### SUPPLIED PASSAGE:

_ _ _ _ _

Testing Strategy

Design Rationale

The test suite is organized around subsystem boundaries rather than code layers. Each test module targets a specific contract surface — a schema, an API route group, a pipeline stage, or a persistence layer — because the most common failure mode in Lorewright is a contract mismatch between adjacent subsystems (e.g., a schema field rename that the API handler doesn't reflect). Testing at the contract boundary catches these mismatches earlier than unit-testing individual functions would.

There is no single integration test that exercises the full SRD-to-UI data flow. This is intentional: the pipeline is designed around immutable, generated artifacts (progressions/), which means each stage can be validated independently against known inputs and expected outputs. A full end-to-end test would require SQLite setup, file I/O, and HTTP assertions in a single test case, making it fragile and slow. Instead, the strategy relies on overlapping coverage — pipeline tests verify that generation produces correct JSON, and API tests verify that the API reads and serves that JSON correctly.

_ _ _ _ _

### SOURCE EXCERPT:
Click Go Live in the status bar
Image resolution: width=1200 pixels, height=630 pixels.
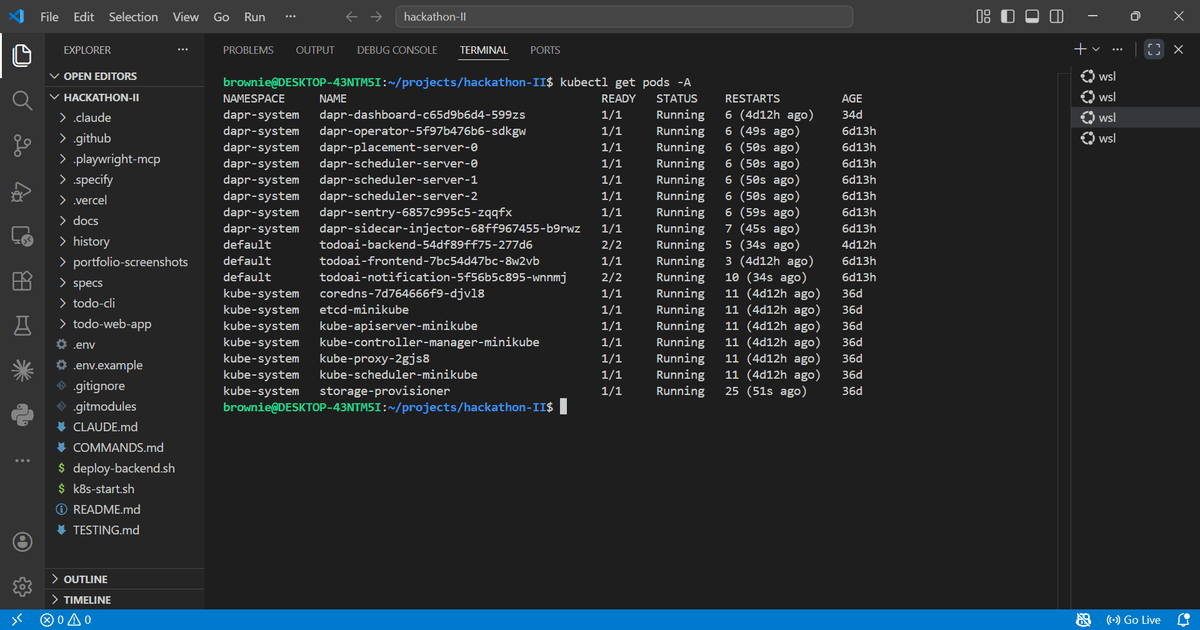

_ _ _ _ _

### TASKS TO CARRY OUT:
• 1. What does the testing strategy text name as the most common failure mode in Lorewright?
• 2. Reproduce word for word the part of the testing strategy text that opens with "Design Rationale" and closes with "individual functions would.".

### SOLUTIONS TO THE PROBLEMS:
• 1. A contract mismatch between adjacent subsystems.

• 2.
Design Rationale

The test suite is organized around subsystem boundaries rather than code layers. Each test module targets a specific contract surface — a schema, an API route group, a pipeline stage, or a persistence layer — because the most common failure mode in Lorewright is a contract mismatch between adjacent subsystems (e.g., a schema field rename that the API handler doesn't reflect). Testing at the contract boundary catches these mismatches earlier than unit-testing individual functions would.